Below are the entries to work from; restate word for word the portion that opens with the line containing "This screenshot has height=1204, width=1004." and closes with the line containing "Task: Open the Files tab", keeping both.
──────── Data provided ────────
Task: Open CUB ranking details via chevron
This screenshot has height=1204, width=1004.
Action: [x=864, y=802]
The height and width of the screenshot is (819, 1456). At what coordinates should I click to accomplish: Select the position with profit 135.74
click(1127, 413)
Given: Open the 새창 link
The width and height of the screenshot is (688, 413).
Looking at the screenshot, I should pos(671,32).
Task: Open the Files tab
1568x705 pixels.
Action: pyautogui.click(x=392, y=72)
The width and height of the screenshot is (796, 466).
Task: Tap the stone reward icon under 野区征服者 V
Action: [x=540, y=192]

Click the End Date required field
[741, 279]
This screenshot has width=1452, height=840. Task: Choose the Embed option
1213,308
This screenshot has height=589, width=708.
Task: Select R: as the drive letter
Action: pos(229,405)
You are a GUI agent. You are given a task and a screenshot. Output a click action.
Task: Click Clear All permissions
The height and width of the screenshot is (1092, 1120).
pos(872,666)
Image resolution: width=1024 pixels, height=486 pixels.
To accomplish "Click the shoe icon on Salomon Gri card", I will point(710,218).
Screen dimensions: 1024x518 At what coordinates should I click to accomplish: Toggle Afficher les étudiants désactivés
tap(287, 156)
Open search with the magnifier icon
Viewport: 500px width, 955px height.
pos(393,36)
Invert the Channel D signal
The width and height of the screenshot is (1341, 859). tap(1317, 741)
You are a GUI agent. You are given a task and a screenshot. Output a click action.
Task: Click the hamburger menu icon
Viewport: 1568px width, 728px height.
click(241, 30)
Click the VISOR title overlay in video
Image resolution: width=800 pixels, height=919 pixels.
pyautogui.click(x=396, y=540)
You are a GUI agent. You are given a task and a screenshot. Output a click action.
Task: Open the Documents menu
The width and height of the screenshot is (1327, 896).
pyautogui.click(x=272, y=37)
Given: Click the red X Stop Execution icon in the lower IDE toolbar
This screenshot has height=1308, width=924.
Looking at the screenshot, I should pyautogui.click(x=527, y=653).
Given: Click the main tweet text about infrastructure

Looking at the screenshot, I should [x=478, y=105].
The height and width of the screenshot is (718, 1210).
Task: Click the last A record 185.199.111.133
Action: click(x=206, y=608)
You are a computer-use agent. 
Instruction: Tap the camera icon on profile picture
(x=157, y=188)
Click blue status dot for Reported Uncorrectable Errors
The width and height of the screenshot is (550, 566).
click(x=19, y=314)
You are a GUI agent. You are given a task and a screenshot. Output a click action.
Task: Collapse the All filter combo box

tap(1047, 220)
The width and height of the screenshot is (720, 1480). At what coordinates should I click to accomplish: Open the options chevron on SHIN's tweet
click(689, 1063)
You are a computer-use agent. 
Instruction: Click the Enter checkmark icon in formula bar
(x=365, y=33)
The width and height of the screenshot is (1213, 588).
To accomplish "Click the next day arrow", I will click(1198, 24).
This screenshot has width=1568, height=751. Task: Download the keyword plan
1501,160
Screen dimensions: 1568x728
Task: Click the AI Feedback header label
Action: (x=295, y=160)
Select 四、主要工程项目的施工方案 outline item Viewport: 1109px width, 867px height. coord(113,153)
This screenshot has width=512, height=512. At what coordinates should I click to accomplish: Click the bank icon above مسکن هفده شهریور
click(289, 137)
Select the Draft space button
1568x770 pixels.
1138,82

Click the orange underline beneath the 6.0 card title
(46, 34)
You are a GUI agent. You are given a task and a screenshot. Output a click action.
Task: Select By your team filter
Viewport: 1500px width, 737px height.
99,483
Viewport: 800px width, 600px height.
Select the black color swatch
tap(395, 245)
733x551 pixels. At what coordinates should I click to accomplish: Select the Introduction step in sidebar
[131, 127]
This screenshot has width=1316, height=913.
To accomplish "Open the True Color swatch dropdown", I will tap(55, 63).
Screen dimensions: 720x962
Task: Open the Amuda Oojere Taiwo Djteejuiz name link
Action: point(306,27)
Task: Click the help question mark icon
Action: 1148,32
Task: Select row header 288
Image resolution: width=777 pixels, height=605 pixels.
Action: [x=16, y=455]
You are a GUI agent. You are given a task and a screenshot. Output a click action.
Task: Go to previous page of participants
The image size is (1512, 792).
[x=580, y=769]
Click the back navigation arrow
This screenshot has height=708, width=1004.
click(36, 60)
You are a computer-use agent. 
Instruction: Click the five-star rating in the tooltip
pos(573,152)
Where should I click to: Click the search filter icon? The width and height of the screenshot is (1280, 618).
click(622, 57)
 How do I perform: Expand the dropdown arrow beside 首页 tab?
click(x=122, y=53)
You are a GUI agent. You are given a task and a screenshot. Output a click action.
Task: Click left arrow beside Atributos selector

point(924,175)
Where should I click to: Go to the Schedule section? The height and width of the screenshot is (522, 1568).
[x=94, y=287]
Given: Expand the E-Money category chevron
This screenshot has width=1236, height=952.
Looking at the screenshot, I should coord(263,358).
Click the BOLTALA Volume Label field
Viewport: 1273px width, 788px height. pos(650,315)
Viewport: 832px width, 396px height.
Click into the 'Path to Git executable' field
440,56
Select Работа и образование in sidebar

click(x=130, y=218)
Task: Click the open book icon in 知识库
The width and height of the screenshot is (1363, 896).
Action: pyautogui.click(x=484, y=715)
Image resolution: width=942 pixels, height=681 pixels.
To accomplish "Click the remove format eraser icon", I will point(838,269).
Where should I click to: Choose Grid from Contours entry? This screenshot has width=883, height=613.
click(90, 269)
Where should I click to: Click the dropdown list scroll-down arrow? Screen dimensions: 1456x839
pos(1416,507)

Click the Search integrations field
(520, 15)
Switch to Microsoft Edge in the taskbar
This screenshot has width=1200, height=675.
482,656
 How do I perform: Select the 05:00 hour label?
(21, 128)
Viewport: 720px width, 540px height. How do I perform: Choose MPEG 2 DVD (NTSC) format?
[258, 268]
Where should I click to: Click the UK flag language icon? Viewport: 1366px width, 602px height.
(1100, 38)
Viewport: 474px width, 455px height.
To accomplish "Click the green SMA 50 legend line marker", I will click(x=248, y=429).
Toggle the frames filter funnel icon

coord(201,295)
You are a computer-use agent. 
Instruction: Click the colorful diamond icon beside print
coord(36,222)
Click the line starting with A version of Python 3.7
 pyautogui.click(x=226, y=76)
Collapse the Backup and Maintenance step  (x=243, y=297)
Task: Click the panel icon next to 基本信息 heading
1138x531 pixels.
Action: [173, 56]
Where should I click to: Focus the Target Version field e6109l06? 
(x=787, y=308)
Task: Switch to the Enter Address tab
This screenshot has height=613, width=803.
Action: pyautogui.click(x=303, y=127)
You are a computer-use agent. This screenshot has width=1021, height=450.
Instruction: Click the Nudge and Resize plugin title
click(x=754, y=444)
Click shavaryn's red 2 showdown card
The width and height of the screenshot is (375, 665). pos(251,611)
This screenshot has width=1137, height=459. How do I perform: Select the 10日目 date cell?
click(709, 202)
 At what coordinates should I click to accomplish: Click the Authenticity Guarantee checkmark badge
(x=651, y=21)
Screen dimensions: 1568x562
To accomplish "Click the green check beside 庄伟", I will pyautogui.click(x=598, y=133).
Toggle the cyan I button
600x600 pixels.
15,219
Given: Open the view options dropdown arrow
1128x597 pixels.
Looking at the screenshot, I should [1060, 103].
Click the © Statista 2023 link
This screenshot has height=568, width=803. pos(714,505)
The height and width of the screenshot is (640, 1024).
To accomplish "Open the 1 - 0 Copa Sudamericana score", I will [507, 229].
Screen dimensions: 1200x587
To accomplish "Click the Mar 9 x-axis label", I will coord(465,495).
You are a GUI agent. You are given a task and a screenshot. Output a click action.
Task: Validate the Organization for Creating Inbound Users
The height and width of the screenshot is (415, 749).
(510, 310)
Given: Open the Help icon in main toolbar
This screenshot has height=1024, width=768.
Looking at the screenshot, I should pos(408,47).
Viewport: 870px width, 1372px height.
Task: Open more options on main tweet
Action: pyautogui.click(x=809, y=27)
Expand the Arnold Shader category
────────
■ **Task solution**
This screenshot has height=1204, width=1004.
Action: [x=864, y=802]
The height and width of the screenshot is (819, 1456). At what coordinates should I click to accomplish: Select the position with profit 135.74
click(1127, 413)
Given: Open the 새창 link
The width and height of the screenshot is (688, 413).
Looking at the screenshot, I should pos(671,32).
Task: Open the Files tab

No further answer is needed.